La educación como respuesta al trabajo infantil

El 12 de junio se celebró el Día Contra el Trabajo Infantil, una lacra que, según estimación de la OIT, padecen más de 165 millones de niños y niñas entre 5 y 14 años en todo el mundo. Trabajan largas horas en condiciones extremas, muy peligrosas para la salud física y psíquica.

El trabajo infantil es una pesada carga que somete a aquellos que lo sufren y denigra a aquellas personas e instituciones que lo fomentan y lo toleran. Erradicar el trabajo infantil es una tarea estrechamente unida a los Derechos Humanos y a la justicia social. Es darle una oportunidad de futuro a millones de niños y niñas que hoy no la tienen.

El trabajo infantil está muy ligado a la pobreza. Y esta, al género, porque la manera de entender el papel de la mujer en la sociedad condena a muchas niñas a la explotación. La pobreza, el analfabetismo, la explotación sexual, la violencia tienen sobre todo cara de niña. La situación actual no es la mejor posible para erradicar el trabajo infantil. Distintos informes e investigaciones internacionales nos indican que hemos retrocedido 50 años en las inversiones en cooperación, pero también en sensibilidad contra la pobreza extrema, producto de la injusticia social, que condena a millones de niños y niños a trabajos forzados. Actualmente en la gestión globalizada de la crisis económica, que tan buenos beneficios está dando a unos pocos, se prioriza las inversiones en la banca –beneficio privado, deuda socializada– y se incentivan los grandes movimientos de capitales para especular antes que luchar contra la pobreza, el hambre, el trabajo infantil y la exclusión social. Hemos fortalecido un sistema económico que es una fábrica de excluidos y pobres. El común de los ciudadanos y las instituciones públicas y privadas se han replegado sobre sí mismos. Ya no sabemos en qué acabarán ni dónde los Objetivos del Milenio (ODM) promovidos desde la Organización de las Naciones Unidas (ONU). Entre los más importantes destacaba la educación.

La educación debería de ser la respuesta más contundente contra el trabajo infantil.

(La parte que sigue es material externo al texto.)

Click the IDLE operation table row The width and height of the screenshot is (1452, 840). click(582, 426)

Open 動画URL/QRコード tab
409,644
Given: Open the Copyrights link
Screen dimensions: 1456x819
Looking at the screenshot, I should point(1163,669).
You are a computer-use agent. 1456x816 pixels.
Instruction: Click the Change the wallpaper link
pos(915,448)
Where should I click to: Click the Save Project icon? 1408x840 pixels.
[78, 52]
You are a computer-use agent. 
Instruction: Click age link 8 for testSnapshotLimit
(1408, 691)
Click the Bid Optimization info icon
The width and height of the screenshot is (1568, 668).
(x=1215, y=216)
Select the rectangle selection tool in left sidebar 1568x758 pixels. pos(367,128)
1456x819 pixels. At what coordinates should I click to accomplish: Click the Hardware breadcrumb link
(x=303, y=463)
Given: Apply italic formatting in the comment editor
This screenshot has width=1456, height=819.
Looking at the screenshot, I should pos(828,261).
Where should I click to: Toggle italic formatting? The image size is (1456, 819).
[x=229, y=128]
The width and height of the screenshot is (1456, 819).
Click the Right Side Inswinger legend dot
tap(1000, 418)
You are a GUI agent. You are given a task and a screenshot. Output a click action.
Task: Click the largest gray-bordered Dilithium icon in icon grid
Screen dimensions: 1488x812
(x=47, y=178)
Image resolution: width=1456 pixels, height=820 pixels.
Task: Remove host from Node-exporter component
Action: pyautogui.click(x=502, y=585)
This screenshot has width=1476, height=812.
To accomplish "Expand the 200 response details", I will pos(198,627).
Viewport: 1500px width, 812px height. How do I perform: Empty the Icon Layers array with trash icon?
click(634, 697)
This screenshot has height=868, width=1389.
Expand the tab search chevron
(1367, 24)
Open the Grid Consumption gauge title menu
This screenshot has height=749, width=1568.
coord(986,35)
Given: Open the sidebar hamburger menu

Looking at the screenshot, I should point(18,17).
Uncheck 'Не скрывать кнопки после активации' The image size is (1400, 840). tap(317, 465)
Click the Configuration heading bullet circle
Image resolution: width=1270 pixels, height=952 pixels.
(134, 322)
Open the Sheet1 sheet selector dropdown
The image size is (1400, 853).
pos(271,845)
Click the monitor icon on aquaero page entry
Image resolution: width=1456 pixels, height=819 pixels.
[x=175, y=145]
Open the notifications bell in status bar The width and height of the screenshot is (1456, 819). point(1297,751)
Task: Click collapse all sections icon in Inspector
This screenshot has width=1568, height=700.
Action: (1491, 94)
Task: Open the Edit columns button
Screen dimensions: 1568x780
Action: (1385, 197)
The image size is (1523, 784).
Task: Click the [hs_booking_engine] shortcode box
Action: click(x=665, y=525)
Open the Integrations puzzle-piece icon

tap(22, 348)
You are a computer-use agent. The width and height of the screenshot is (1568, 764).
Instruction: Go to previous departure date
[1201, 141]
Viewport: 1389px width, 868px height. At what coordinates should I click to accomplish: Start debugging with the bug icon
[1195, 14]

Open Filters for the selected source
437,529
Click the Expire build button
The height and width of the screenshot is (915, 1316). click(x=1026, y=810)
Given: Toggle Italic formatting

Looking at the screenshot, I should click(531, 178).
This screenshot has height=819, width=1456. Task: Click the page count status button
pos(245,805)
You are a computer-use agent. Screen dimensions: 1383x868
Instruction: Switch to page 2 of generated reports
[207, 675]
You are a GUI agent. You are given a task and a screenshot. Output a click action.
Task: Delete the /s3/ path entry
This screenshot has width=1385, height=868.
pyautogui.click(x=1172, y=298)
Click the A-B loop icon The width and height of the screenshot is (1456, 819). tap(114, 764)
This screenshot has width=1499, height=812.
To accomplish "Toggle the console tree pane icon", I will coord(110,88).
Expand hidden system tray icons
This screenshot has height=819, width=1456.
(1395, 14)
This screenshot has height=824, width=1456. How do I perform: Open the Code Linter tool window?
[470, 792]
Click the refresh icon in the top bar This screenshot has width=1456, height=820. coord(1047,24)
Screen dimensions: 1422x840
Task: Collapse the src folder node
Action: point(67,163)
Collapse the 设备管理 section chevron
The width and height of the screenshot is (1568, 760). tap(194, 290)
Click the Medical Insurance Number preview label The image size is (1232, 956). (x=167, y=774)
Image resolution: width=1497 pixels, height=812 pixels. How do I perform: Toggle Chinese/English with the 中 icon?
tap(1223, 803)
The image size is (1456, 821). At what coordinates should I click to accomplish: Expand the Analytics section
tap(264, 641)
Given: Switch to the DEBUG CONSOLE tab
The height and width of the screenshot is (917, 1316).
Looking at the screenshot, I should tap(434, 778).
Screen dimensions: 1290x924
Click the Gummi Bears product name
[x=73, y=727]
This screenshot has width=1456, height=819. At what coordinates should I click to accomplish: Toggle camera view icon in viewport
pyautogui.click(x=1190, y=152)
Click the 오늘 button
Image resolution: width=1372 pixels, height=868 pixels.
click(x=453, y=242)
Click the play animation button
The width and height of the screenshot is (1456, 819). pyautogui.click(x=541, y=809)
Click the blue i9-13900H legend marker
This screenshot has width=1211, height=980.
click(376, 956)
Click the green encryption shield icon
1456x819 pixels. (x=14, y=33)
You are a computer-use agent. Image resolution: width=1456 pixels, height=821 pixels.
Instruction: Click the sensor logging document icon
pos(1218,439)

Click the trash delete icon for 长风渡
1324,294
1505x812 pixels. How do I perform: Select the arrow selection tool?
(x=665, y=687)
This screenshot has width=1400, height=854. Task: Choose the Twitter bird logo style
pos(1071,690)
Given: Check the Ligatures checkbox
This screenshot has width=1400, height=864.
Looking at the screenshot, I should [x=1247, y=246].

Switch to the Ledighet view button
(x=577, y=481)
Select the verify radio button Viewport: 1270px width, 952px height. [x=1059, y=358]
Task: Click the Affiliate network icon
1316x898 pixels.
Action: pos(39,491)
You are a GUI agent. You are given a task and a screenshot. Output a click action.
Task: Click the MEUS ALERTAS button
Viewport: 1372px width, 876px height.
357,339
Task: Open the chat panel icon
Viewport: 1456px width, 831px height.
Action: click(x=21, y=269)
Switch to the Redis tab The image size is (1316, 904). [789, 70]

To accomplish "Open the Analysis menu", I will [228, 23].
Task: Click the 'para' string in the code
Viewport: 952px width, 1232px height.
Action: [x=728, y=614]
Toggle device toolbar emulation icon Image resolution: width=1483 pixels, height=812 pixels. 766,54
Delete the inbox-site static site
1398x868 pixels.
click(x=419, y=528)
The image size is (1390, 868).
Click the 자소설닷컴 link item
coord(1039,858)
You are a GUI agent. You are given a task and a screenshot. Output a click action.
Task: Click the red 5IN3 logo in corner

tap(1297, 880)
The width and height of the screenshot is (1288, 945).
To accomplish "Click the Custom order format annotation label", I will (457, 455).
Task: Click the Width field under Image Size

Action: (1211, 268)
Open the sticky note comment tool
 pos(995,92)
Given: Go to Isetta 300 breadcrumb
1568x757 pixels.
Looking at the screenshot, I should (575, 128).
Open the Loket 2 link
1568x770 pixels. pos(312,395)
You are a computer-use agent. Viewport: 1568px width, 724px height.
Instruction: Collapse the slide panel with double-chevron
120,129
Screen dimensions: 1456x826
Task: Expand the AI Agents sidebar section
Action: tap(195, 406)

Los ODM fijaron una de sus metas en conseguir que todos los niños y niñas completen la Educación Primaria, y en alcanzar la igualdad de género en la educación para 2015. Para ellos se requiere al menos tres líneas de trabajo: políticas sociales globales que luchen contra el trabajo infantil; políticas que promuevan la sensibilización de la sociedad y de las instituciones públicas y privadas contra el trabajo infantil; políticas educativas que tengan como objetivo una educación pública, gratuita, obligatoria y de calidad para todos y todas. Estas tres líneas de trabajo no serán posibles sin un pacto mundial que implique a las organizaciones internacionales y a los movimientos sociales de amplio alcance. Un pacto fundamentado en el diálogo como única herramienta capaz de resolver en acuerdo un tema tan importante para la vida en común de los seres humanos, y un problema tan grave como el del trabajo infantil.